Если составить график только расстрелов, даже не тюремных посадок, то на протяжении 80 лет получится кривая непрерывная, без пауз. Речь идет только о политических. Хотя я помню, что после войны политических объявляли уголовными. Процессы шли беспрерывно, один переходил в другой. По всей стране появились огороженные места, куда приезжали закрытые грузовики, привозили людей для расстрела.
* * *
Дневник А. Розенберга (5 октября 1939 года)
«Риббентроп рассказал Даре в присутствии Лея о своих московских впечатлениях: русские были очень милы, он чувствовал себя в их кругу, как среди старых членов нашей партии… Между прочим, Сталин поднял тост не только за фюрера, но также за Гиммлера как за гаранта порядка в Германии.
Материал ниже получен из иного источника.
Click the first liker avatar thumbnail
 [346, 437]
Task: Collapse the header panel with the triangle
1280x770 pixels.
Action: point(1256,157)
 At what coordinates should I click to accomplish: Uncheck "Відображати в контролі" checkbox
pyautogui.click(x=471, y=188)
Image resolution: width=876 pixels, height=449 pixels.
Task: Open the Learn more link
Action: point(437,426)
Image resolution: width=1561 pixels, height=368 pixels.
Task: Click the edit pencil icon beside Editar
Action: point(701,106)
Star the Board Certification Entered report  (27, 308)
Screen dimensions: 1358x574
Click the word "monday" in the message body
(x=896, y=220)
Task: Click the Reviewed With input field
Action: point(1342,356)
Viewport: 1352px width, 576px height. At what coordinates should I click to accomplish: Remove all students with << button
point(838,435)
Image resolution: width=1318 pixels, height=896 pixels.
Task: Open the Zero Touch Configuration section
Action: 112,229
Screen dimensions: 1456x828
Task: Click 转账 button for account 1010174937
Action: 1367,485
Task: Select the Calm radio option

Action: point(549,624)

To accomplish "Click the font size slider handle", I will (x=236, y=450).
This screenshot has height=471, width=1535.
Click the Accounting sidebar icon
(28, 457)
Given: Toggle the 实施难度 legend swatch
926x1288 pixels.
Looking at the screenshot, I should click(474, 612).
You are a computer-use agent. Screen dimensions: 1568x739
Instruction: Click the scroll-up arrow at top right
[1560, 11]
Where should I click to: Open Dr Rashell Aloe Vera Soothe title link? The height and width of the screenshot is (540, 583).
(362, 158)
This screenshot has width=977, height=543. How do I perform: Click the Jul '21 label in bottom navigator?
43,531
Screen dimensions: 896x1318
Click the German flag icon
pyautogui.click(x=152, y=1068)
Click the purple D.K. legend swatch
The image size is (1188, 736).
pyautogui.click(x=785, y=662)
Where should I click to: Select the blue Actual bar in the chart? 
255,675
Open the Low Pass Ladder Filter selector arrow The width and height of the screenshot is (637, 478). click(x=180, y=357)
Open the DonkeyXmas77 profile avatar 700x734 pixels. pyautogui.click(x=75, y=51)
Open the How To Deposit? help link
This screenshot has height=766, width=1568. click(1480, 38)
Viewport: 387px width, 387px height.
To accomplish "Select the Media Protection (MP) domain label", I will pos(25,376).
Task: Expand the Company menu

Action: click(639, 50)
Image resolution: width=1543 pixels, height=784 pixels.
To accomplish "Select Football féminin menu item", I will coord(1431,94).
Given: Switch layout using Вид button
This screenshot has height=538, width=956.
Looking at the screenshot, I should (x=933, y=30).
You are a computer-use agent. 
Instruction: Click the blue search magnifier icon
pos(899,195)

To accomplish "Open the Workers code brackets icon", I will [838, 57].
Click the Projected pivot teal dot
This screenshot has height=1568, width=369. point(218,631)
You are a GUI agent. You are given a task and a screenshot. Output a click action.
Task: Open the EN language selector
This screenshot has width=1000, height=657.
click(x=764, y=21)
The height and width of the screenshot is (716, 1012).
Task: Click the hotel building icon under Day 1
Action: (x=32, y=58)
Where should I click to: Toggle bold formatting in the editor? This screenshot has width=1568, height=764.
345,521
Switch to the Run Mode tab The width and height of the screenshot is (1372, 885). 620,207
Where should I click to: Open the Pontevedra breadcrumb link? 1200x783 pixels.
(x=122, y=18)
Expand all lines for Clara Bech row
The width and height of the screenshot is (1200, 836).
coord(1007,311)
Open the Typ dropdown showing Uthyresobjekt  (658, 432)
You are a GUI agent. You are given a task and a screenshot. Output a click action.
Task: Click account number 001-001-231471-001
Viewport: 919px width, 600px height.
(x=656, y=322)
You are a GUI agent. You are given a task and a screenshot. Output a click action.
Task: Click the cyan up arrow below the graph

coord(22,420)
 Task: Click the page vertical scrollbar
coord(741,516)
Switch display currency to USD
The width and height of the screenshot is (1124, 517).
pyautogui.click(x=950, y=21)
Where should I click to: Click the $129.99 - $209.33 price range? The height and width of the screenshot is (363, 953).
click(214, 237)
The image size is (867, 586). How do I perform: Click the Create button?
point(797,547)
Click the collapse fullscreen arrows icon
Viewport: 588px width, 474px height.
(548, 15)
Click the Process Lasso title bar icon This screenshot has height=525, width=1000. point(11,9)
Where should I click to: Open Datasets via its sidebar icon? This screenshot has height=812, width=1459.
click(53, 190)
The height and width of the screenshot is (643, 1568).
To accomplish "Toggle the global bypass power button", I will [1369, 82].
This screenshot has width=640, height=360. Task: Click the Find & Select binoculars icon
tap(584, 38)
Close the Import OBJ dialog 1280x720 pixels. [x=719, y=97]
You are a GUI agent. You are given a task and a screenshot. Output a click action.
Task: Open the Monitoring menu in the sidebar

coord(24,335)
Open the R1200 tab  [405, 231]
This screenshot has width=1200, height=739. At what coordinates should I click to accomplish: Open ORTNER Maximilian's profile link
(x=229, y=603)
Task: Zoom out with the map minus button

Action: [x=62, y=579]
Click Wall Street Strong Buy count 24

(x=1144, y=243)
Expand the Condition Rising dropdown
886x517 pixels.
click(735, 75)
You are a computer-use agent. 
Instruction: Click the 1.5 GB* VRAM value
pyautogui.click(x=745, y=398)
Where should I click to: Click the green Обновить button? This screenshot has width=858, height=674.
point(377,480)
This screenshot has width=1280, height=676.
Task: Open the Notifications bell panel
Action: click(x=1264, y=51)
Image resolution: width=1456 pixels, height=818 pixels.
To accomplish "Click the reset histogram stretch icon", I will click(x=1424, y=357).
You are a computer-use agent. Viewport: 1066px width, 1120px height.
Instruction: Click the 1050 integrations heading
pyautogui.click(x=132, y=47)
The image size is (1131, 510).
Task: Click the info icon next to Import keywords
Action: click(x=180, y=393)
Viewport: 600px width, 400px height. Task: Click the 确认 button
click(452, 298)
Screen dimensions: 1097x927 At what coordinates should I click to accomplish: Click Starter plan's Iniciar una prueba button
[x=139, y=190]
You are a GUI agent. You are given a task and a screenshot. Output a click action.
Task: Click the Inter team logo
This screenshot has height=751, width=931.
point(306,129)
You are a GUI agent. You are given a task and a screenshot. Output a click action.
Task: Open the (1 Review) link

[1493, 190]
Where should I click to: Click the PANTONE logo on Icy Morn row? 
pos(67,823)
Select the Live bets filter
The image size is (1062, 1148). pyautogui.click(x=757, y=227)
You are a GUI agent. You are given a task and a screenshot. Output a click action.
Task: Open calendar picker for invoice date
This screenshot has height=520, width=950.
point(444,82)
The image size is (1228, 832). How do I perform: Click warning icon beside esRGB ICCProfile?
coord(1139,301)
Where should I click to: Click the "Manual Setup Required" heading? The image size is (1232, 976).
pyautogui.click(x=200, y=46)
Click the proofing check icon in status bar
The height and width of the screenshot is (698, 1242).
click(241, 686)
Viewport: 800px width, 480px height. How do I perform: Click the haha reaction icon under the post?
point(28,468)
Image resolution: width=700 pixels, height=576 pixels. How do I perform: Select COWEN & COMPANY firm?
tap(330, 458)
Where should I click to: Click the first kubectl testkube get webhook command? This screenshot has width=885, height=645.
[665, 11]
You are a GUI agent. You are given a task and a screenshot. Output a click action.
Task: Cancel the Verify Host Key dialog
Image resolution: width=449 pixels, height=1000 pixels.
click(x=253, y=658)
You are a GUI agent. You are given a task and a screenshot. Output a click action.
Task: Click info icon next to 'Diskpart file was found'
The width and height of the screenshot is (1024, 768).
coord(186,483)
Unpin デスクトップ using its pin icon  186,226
Гиммлер истребил в Германии коммунистов, то есть тех, кто верил Сталину, а он коммунист — без всякой на то надобности — тост за палача своих сторонников. Вот это величие, говорит Риббентроп».
Гитлер уничтожил другие народы, Сталин свой собственный.
Почему-то хочется, чтобы Гитлер был хуже Сталина. Оба уроды, изуверы, маньяки, но, конечно, Гитлер маньячнее. А как же, нельзя, чтобы они сравнялись. Сидит во мне советское или солдатское?
Непроизнесенный тост
9 Мая хороший праздник. Нынче мы отмечаем 65 лет Победе. Прямых участников Победы осталось немного. А тех, кто начинал, в 1941-м, совсем мало. Вчера у нас в Петроградском районе администрация дала праздничный обед ветеранам. За круглыми столами, красиво убранными, сидели нарядно одетые, увешанные орденами и медалями старики и старушки. Были среди них бодрые, молодцеватые, были с палочками. Человек полтораста. Большая часть приглашенных уже не выходят. Всем за 80.
Было это в Белом зале особняка Горчаковых, того самого, лицейского друга Пушкина.
Я знал, что мне придется выступать. Я теперь действующая реликвия, патриарх, гуру. Позволил себе даже быть без орденов, медалей, пустой пиджак.